• Task objective:
Reproduce exactly the run of lines that begins with the one containing "Image resolution: width=1519" and ends with the last line of the records, omitting pictures.

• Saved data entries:
= Beginning of Section =
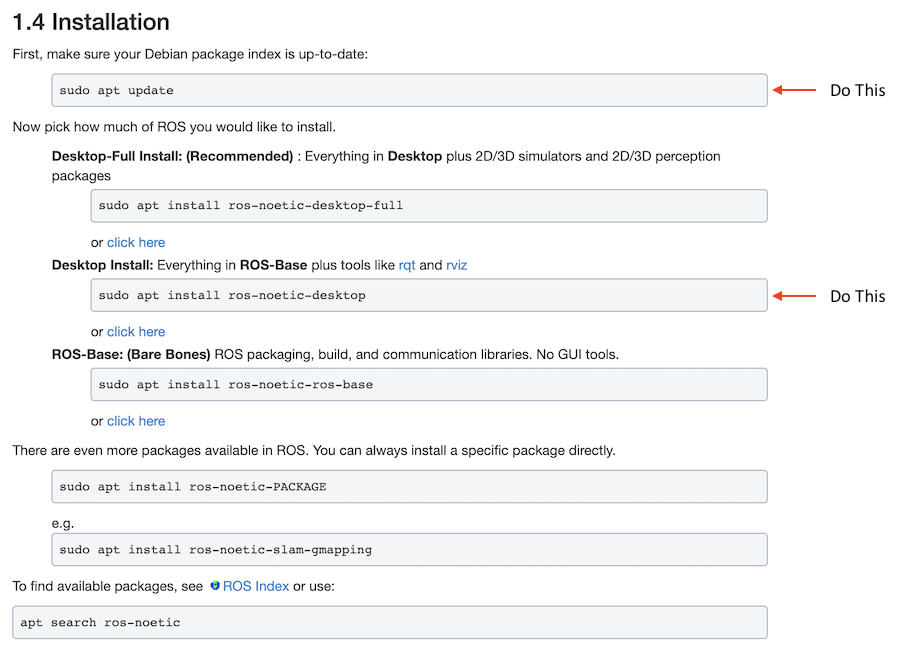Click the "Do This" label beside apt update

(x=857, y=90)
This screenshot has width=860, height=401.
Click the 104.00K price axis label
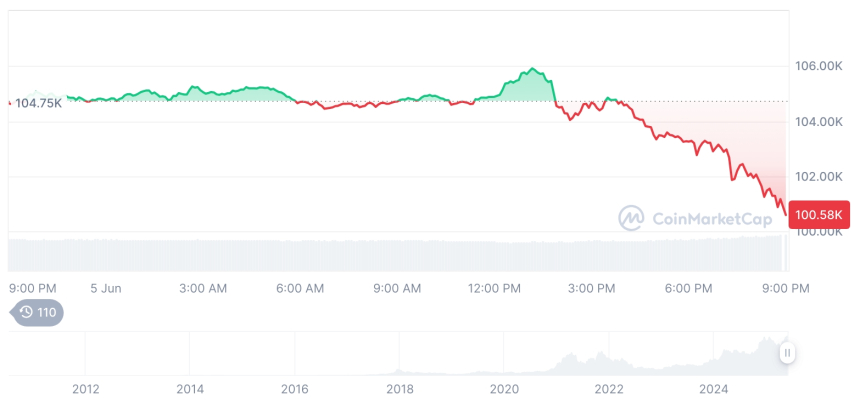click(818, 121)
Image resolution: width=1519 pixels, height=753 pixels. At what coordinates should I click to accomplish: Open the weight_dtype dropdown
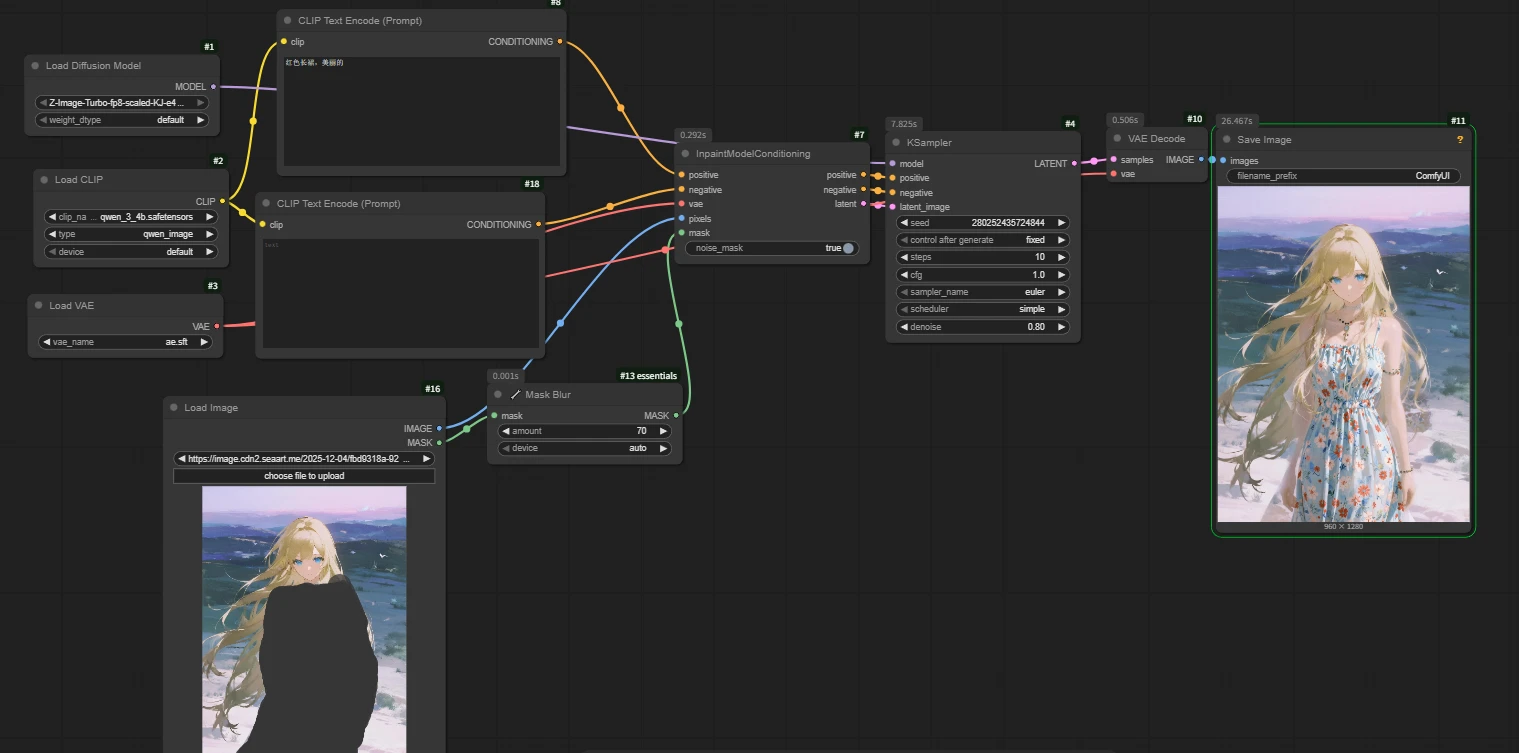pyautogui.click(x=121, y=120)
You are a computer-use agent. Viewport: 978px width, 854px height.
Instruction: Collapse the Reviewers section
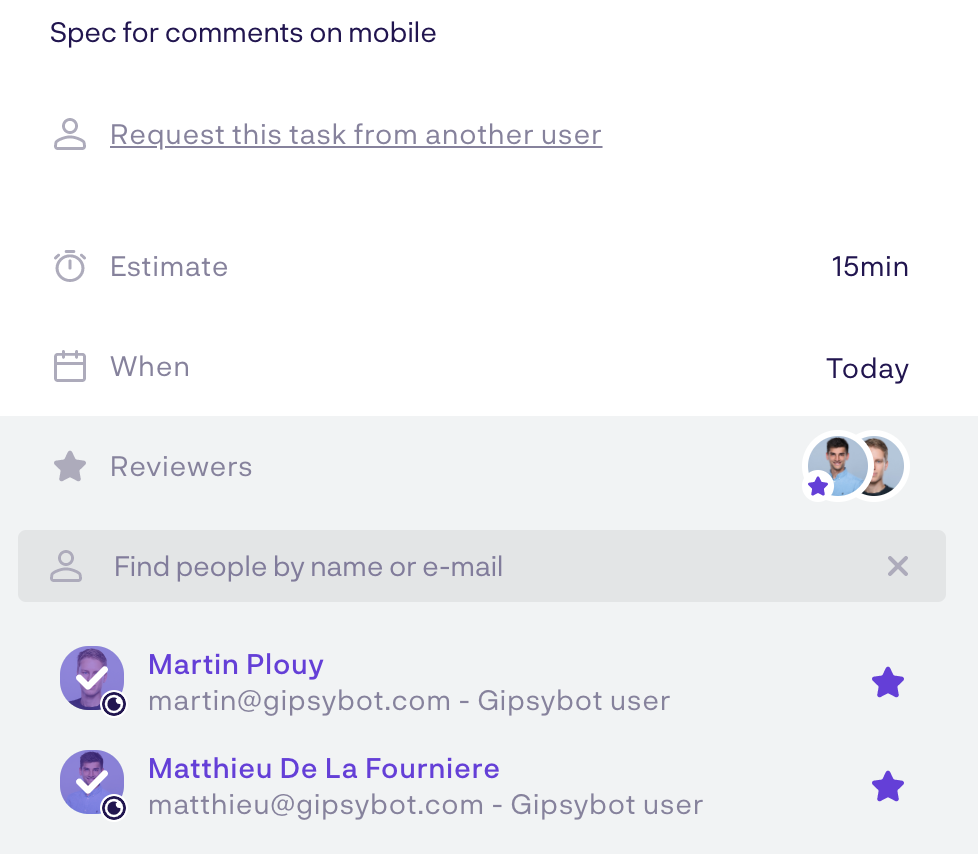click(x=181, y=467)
= End of Section =
• Response area:
Image resolution: width=1519 pixels, height=753 pixels. At what coordinates should I click to accomplish: Open the weight_dtype dropdown
pyautogui.click(x=121, y=120)
You are a computer-use agent. Viewport: 978px width, 854px height.
Instruction: Collapse the Reviewers section
click(x=181, y=467)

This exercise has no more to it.